'You know, I've been thinking—' Mr Richards fingered his collar at his heavy neck; he might once have been a heavy man—'I mean if it's a good idea for us to move. For Mary. What do you think? She takes to you, you know. That's good. I was wondering what Edna was going to send us. She has some funny friends. Wondered about you too, until I saw you out from under all that dirt. But you seem like a nice kid. What do you think?'

'Your downstairs neighbors are pretty rough.'

'Do you think it'll do any good, coming up here?'

It occurred to him to accuse: You don't. But he shrugged.

'What do you think? Go on. You can tell me. The situation we're all in now, we have to make ourselves be honest. I'll admit, it's hard for me. But you try.'

'Why do you stay in the city?'

'Do you think she'd go? No, we live here: she wouldn't be able to do it.' Then a breath that had been held in him broke away painfully. Mr Richards raised his thumbs to his belt. 'Do you know, in here, in this house, I almost have the feeling that none of it's real? Or just a very thin shell.'

Kidd wanted to frown. But didn't. Honest, he thought.

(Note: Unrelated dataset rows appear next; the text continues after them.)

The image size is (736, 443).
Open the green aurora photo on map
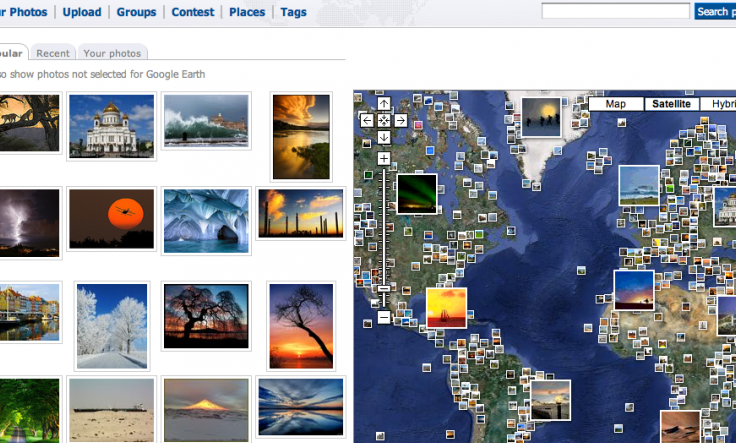click(417, 194)
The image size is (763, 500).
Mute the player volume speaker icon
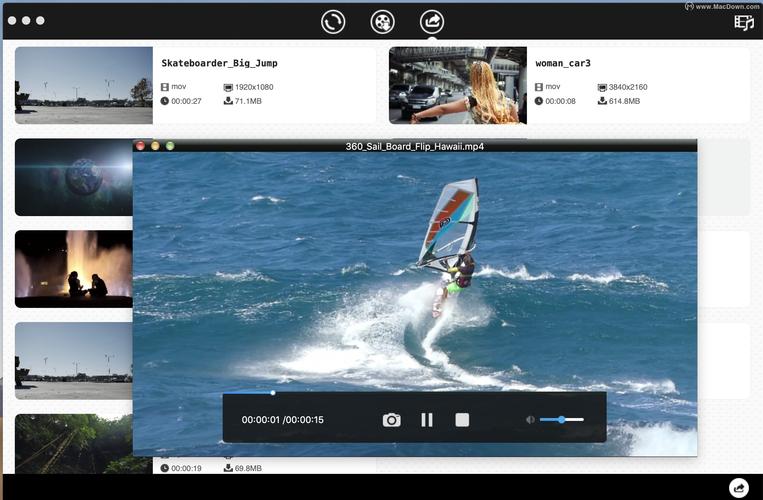tap(530, 420)
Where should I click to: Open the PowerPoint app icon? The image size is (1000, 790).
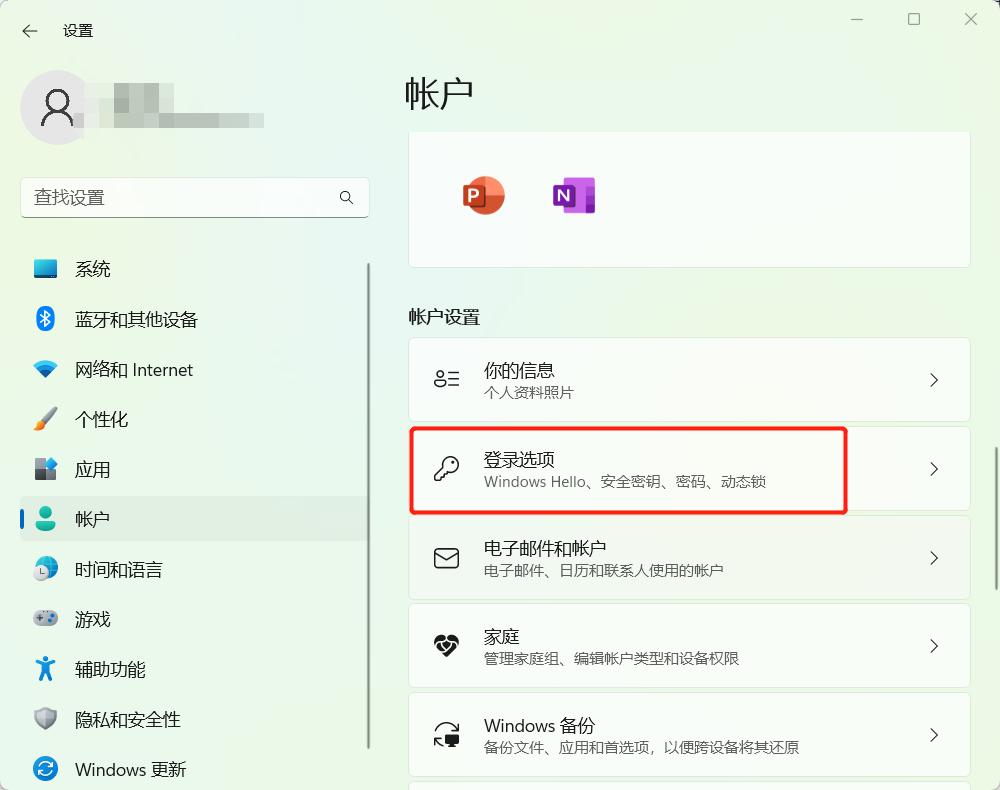coord(483,195)

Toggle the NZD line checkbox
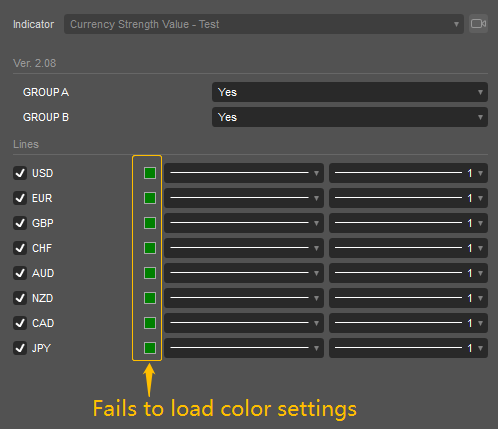coord(20,298)
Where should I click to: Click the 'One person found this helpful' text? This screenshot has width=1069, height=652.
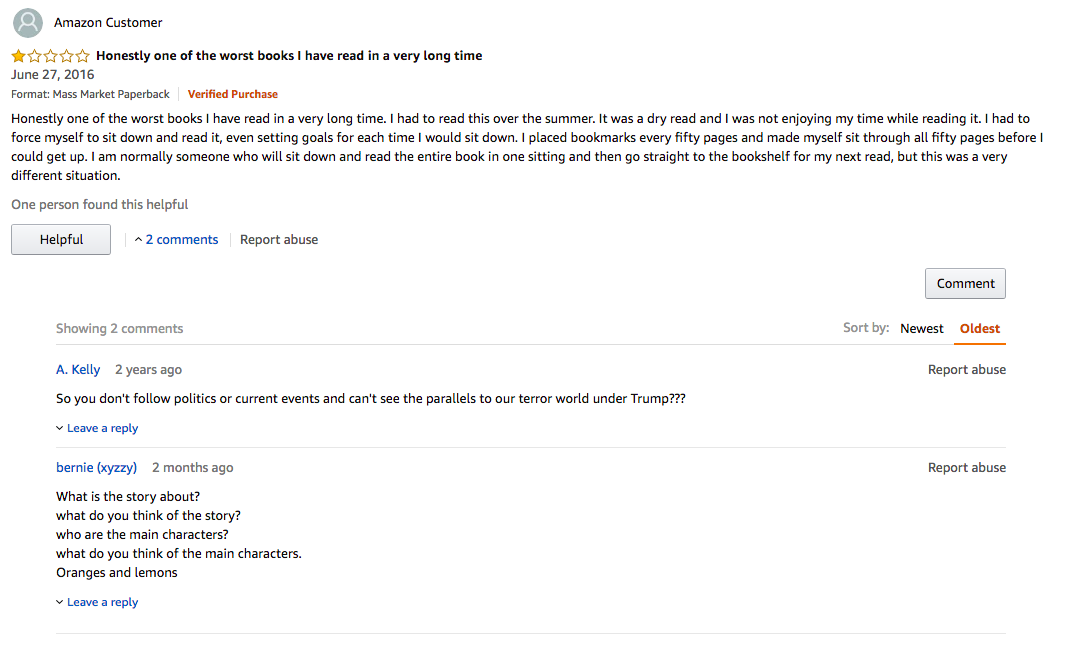click(x=100, y=205)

'Mary lives in her world of cooking and cleaning and the children. I come home. And nothing looks… I can't describe it. A man's home is supposed to be — well, a place where everything is real, solid, and he can grab hold. In our home, I just don't know. I come in from that terrible world, and I'm in some neverland I just don't believe in. And the less I believe in it, the more it slips. I think it's me, sometimes. Mary's always been a strange woman; she hasn't had it that easy. She tries so hard to be… well, civilized. We both do. But what with this…' He nodded toward the open balcony doors. Outside, layers of mist pulled from mist. 'She's got imagination. Oh, that she's got, all right. It was the thing I first saw in her. My work, well, it's interesting. But it doesn't require that much what you'd call creativity. At least you probably wouldn't think so. But we get things done. Still, I like to come home to somebody who's got all sorts of ideas, reads books and things. But—' Mr Richards' hands rubbed at his hips, searching for pockets—'suddenly you begin to feel she's changing the world into her own ideas. She doesn't go out, now; but who could blame her. And once you get inside the door, it's all hers.'

'She keeps a nice house,' Kidd offered.

'Oh, she does much more than that. She keeps us too. We all say things for her, you notice? Everybody who comes in there. She projects this… well, nervousness. And then you start to try and figure out what she wants you to say; and you say it. At first so you won't get her upset. Then, out of habit. You don't think so?'

'I don't… well, not much.'

'You do, unless you just fit into it naturally. She used to always like musicians. And suddenly everybody who came to see us was a musician, or remembered that they used to play in the high school band, or something. And that was fine until she had some people over to play some chamber music stuff—' He raised his head and laughed. 'That was funny. They were terrible. Mary and I laughed about it for weeks.' He lowered his chin. 'But that was the end of the music. Now — well, she's been reading that fellow you were talking about—'

'Ernest Newboy?' Kidd resolved not to mention meeting him again.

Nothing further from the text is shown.